Following the massive population declines from the 1950’s the Peregrine has slowly recovered since about 1985 / 1990 and the first couple were recorded nesting in a natural situation in Poitou-Charentes in the Vienne in 2004. In 2006 this became two couples and in 2013 6 couples were recorded.

The oldest couples from 2004 and 2006 both successfully raised one chick each to fledging.

One couple failed to produce for reasons unknown.

One couple raised two chicks to fledging and the other two couples both raised three chicks to fledging.

10 young Peregrines in total that flew their nests is good news for a species that still has a relatively fragile population.

Outside of the breeding season Peregrine may be seen at a number of other locations throughout the region as they disperse for winter often to wetlands, lakes and marais where there is good hunting.
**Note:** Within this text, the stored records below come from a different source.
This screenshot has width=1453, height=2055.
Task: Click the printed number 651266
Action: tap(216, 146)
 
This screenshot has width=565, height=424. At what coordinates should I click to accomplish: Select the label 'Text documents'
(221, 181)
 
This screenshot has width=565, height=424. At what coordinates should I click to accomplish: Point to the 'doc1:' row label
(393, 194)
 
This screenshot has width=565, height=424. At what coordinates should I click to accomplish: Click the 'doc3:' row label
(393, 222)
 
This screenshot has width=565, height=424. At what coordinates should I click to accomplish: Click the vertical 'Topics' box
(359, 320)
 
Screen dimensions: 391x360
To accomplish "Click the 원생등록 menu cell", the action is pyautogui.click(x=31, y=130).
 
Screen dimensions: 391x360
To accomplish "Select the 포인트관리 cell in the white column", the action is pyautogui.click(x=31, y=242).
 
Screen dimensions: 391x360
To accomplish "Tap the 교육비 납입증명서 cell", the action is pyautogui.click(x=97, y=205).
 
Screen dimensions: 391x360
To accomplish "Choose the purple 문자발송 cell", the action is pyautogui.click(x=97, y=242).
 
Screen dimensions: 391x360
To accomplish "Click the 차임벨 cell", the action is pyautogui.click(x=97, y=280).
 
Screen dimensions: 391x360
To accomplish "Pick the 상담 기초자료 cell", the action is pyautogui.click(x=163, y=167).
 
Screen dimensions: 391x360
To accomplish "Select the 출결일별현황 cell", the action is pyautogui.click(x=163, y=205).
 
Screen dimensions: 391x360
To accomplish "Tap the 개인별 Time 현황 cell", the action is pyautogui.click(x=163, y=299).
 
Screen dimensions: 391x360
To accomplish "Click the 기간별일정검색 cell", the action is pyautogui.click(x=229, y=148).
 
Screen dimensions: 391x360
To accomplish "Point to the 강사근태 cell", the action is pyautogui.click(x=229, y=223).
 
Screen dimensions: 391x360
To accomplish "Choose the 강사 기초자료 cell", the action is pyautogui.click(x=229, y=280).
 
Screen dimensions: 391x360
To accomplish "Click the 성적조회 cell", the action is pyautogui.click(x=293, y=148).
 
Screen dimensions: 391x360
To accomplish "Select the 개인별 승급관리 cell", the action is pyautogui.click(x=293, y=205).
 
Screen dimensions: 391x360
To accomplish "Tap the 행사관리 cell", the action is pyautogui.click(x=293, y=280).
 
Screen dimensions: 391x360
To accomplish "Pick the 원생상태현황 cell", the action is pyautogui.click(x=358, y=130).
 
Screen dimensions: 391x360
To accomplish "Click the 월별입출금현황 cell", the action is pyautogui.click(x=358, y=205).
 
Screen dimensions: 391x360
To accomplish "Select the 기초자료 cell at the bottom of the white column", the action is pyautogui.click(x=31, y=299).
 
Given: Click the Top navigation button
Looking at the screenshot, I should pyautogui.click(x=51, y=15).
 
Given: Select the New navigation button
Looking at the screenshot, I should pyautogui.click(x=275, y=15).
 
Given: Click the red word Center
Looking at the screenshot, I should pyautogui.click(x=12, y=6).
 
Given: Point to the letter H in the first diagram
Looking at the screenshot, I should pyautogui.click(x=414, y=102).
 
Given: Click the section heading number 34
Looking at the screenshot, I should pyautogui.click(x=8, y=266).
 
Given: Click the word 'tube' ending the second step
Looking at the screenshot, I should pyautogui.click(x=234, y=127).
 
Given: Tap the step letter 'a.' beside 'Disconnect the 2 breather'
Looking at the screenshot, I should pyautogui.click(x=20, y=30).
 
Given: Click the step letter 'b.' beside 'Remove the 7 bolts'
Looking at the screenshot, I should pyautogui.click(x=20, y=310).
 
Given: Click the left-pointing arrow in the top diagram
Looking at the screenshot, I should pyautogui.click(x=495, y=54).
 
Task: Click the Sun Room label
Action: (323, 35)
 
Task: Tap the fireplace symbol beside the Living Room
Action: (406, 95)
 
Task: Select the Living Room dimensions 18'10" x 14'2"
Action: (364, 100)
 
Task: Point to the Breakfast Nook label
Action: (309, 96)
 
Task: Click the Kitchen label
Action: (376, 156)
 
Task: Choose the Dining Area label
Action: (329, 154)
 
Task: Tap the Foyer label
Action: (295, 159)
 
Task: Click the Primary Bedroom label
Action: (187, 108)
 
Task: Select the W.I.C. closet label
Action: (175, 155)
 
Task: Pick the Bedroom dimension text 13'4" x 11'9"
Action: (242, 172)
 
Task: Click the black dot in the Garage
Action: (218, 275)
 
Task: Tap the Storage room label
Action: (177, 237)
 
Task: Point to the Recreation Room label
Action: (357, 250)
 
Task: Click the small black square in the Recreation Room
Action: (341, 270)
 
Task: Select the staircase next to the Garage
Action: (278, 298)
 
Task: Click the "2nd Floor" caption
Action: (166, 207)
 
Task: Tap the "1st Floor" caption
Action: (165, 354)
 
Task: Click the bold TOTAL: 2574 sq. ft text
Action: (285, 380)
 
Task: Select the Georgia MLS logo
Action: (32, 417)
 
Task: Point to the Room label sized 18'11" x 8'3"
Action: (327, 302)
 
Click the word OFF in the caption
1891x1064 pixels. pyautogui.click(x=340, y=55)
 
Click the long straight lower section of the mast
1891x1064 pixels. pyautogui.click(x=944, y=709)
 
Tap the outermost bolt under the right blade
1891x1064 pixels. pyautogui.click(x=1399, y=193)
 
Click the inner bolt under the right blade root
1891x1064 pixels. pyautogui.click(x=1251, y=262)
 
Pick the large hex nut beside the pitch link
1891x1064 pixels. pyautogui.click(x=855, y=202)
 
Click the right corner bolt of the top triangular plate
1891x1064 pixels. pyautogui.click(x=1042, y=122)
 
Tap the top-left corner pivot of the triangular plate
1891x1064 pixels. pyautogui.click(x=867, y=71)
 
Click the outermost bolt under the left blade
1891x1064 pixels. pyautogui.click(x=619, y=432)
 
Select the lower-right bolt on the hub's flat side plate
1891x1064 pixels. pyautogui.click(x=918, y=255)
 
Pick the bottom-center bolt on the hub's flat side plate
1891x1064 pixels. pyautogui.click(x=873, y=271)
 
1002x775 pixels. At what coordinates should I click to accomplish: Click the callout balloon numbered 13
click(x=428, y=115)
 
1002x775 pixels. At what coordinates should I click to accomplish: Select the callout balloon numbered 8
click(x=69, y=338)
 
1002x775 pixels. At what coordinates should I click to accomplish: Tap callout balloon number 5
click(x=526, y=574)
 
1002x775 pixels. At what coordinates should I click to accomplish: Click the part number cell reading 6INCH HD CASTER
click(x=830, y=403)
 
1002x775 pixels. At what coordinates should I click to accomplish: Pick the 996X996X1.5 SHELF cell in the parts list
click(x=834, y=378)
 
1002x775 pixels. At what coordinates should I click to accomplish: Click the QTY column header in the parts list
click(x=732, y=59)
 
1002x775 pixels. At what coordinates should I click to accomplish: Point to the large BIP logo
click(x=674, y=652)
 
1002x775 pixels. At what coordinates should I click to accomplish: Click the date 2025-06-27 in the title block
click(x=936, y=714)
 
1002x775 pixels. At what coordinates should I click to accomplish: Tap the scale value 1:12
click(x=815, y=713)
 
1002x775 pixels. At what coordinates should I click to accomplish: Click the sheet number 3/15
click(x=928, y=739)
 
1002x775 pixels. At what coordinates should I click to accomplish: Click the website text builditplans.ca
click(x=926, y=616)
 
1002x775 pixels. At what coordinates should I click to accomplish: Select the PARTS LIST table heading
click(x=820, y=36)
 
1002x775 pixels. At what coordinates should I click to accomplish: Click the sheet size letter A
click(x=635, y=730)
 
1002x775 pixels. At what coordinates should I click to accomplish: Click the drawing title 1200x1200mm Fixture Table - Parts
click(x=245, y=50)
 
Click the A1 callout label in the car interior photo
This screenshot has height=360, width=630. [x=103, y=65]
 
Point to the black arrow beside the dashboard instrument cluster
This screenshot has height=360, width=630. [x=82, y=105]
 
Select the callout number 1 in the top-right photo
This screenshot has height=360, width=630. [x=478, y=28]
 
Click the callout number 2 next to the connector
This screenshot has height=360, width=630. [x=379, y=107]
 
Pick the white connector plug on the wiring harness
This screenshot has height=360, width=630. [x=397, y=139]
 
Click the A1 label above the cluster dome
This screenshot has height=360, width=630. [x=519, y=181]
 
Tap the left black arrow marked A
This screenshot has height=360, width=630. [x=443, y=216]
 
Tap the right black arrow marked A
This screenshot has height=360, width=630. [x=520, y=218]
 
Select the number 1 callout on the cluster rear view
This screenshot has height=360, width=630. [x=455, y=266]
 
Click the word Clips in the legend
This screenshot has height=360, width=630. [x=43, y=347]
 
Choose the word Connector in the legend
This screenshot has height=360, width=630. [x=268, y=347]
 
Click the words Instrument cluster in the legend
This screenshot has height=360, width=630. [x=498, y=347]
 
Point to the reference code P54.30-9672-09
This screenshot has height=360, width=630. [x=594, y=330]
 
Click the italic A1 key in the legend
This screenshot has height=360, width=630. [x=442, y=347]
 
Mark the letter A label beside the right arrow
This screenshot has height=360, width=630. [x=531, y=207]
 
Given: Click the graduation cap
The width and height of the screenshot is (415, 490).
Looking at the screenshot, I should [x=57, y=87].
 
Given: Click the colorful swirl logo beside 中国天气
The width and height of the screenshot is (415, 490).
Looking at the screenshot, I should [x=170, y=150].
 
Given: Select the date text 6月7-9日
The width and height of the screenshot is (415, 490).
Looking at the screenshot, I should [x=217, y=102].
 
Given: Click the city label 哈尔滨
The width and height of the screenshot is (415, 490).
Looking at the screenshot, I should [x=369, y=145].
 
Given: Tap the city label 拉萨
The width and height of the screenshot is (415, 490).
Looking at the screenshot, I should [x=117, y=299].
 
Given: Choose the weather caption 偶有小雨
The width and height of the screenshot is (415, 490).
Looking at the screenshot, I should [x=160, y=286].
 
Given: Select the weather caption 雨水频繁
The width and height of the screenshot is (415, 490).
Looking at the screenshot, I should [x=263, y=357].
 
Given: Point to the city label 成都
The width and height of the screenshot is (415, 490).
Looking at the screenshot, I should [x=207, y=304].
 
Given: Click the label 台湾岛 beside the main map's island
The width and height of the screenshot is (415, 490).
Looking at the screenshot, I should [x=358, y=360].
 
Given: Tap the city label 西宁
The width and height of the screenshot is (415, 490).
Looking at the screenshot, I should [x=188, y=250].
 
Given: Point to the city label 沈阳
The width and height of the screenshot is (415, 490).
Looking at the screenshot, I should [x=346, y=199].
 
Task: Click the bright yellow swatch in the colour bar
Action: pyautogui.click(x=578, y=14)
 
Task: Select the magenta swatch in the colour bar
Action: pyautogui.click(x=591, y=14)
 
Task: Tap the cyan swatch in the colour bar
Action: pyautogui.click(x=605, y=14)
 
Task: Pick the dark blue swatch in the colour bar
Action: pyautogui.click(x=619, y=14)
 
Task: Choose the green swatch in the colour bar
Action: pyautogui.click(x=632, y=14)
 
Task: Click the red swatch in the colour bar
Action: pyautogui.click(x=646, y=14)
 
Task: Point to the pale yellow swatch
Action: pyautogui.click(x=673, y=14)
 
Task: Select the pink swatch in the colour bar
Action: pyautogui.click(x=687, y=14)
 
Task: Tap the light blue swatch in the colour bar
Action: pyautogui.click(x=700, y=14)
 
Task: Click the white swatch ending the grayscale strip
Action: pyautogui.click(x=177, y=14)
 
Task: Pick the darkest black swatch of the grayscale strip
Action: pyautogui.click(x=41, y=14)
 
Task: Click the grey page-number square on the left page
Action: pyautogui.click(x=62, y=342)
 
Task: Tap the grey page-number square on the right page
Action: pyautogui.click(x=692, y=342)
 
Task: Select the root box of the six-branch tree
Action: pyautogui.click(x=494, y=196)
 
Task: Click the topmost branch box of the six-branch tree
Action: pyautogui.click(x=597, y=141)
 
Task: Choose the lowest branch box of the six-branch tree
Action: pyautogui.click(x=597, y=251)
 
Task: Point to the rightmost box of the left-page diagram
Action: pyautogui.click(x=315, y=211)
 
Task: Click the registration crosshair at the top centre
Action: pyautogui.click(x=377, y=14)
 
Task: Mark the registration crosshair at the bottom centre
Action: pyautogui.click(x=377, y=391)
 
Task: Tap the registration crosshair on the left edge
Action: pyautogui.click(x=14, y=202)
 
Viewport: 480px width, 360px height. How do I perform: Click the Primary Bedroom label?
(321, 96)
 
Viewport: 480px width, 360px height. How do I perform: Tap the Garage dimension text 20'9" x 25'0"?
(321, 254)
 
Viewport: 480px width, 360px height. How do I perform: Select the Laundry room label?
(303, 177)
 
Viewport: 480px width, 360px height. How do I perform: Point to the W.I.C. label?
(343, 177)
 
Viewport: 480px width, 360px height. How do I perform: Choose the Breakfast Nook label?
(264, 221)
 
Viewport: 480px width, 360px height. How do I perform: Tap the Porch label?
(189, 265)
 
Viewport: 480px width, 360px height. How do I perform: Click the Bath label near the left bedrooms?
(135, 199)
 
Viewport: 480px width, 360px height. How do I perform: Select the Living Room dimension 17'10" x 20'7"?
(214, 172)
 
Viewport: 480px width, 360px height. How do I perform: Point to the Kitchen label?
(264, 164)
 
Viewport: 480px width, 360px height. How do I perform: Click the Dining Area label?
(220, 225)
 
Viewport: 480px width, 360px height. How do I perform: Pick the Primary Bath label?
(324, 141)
I should add here that this bird when nesting is extremely sensitive and vulnerable to any human disturbance. This is an increasing problem with the growth of rock climbing and should you become aware of a nest you should only mention its presence to a recognised ornithological group / association or the ONCFS. This is one of the bird species where actual nest sites are kept from the public domain for obvious reasons.

On no account should you approach any actual or potential nest site any closer than 200 metres.